▶ ACTIVITY: The copy you give must match the listing below exactly and contain no pictures.
■ ■ ■ ■ ■ ■ ■
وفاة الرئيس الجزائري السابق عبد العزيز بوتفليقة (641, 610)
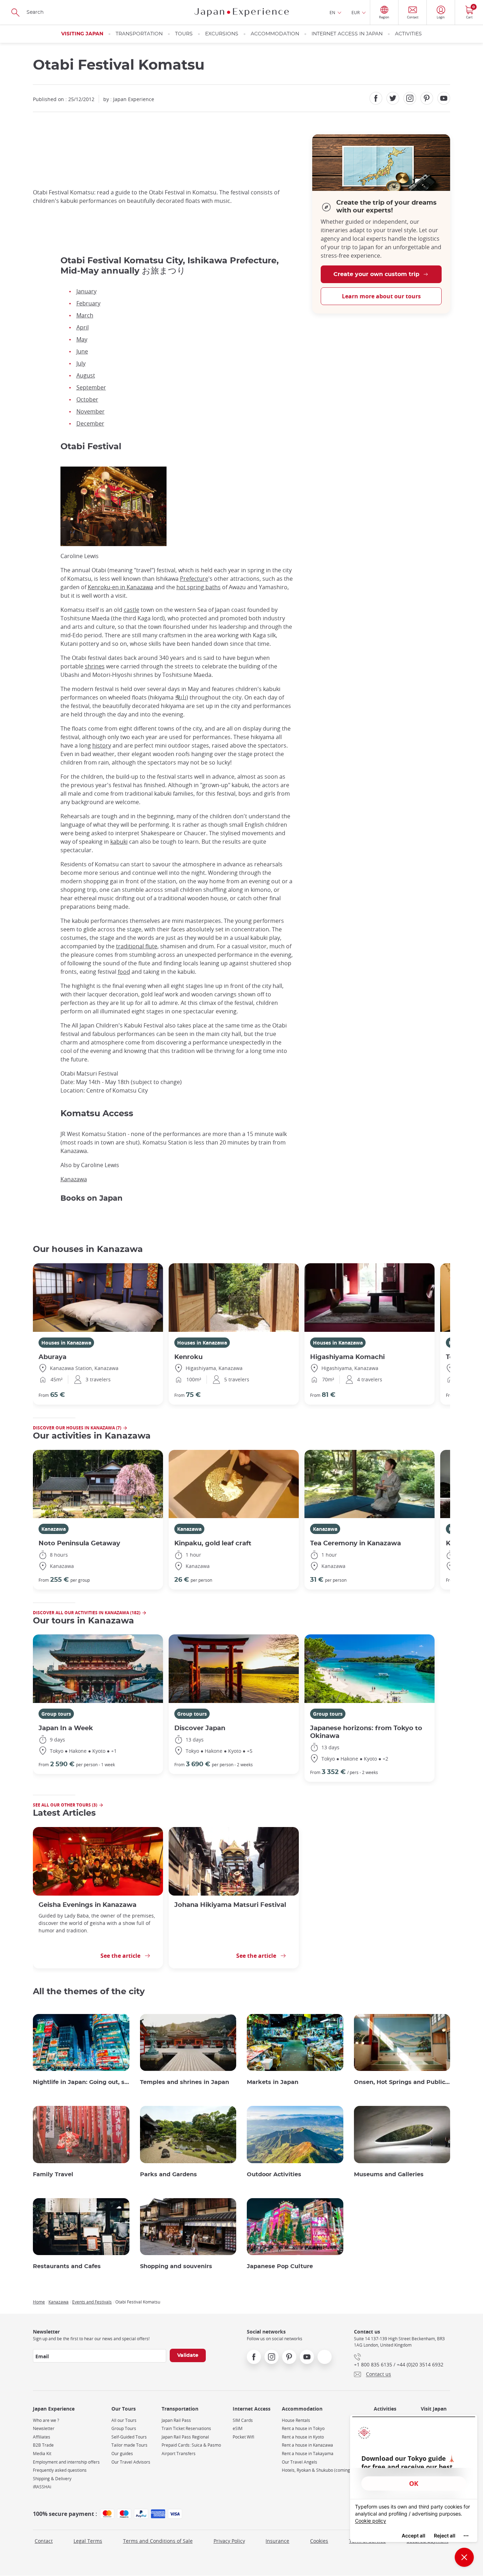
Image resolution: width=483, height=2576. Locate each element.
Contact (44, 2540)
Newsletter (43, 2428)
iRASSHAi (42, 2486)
■ ■ ■ ■ ■ ■ ■
▶ SOLUTION FOR THIS TASK:
وفاة الرئيس الجزائري السابق عبد العزيز بوتفليقة (641, 610)
Image resolution: width=483, height=2576. Locate each element.
Contact (44, 2540)
Newsletter (43, 2428)
iRASSHAi (42, 2486)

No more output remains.